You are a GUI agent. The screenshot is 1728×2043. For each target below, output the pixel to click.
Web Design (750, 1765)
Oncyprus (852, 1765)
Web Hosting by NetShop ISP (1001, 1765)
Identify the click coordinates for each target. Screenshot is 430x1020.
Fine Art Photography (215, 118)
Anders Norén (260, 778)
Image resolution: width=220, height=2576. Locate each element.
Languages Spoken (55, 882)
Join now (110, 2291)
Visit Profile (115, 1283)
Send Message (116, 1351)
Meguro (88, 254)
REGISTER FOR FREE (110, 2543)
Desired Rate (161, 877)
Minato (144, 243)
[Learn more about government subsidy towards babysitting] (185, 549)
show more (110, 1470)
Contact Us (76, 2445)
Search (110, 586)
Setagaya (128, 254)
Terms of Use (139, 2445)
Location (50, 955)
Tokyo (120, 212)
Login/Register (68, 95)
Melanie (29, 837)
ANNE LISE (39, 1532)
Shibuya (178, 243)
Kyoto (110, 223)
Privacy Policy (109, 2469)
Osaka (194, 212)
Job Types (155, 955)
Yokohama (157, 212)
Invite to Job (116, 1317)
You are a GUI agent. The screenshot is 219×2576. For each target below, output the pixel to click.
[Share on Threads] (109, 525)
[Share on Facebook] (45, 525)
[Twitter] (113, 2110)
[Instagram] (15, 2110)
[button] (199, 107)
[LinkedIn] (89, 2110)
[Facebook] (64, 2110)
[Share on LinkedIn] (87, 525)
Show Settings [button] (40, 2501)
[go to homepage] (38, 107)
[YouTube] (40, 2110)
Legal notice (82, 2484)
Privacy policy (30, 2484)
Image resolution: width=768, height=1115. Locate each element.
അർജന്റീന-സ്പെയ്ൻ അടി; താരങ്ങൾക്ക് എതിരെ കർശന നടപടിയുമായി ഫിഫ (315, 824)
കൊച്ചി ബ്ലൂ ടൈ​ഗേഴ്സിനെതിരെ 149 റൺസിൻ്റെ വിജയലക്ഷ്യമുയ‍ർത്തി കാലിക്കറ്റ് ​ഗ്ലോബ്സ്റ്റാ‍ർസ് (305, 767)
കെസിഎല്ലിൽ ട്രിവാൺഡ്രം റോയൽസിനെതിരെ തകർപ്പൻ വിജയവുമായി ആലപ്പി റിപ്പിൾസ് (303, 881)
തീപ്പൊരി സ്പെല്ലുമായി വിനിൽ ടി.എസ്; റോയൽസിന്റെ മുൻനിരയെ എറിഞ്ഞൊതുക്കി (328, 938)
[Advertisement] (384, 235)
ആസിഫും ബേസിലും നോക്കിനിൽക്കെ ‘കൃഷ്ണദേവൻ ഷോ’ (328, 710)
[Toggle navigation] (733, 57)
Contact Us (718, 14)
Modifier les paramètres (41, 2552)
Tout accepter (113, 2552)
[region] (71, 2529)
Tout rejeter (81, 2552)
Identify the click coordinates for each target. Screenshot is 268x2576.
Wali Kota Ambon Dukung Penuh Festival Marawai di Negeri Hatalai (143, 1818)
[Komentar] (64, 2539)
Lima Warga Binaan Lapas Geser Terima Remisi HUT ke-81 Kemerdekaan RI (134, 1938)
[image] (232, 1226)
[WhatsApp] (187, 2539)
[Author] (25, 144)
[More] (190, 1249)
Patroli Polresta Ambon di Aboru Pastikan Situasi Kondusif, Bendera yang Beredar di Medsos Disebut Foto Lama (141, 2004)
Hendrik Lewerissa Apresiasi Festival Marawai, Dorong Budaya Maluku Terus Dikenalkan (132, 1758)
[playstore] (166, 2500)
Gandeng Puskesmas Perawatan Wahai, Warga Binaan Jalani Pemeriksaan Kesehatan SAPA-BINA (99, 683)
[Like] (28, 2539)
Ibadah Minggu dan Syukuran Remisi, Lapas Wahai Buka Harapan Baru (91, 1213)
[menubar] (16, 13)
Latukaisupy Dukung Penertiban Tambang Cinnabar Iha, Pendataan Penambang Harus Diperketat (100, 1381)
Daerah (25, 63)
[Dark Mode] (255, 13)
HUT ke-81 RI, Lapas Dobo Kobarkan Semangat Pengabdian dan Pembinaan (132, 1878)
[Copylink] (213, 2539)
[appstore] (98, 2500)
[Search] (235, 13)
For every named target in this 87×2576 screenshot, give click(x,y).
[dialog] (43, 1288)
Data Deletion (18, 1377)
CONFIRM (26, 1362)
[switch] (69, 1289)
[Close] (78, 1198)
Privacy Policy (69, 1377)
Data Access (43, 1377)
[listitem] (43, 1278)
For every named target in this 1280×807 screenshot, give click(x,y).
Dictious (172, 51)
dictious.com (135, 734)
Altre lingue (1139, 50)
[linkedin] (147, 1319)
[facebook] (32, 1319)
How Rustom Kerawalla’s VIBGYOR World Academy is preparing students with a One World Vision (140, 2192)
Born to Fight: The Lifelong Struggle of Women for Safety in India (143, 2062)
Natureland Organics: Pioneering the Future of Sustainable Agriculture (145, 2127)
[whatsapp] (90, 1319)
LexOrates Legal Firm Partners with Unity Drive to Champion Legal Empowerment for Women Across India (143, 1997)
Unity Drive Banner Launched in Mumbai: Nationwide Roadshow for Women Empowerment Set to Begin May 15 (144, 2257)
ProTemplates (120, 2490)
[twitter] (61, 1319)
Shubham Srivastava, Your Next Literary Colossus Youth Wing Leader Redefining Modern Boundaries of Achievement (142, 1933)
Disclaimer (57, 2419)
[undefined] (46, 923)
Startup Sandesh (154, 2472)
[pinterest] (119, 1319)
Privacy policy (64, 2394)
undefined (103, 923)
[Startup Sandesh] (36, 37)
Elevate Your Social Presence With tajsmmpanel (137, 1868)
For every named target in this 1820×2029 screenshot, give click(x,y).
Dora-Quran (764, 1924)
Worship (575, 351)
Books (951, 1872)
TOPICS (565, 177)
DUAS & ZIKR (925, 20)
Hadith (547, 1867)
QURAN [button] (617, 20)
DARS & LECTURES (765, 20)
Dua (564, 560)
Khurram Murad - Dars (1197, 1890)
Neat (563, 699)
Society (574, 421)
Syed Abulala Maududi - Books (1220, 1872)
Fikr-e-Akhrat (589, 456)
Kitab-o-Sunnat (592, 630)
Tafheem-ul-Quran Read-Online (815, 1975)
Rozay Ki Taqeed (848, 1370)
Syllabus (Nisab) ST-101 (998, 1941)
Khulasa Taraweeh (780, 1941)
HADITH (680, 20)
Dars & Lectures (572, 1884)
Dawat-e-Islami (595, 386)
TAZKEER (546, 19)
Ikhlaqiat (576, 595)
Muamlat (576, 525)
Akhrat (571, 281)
----
Exercise instructions: From the line holding "Tout accepter (113, 2552)" to the line holding "[Komentar] (64, 2539)", inclusive, restate each line above exactly as written.

Response area:
Tout accepter (113, 2552)
[region] (71, 2529)
Tout rejeter (81, 2552)
Identify the click coordinates for each target. Screenshot is 268x2576.
Wali Kota Ambon Dukung Penuh Festival Marawai di Negeri Hatalai (143, 1818)
[Komentar] (64, 2539)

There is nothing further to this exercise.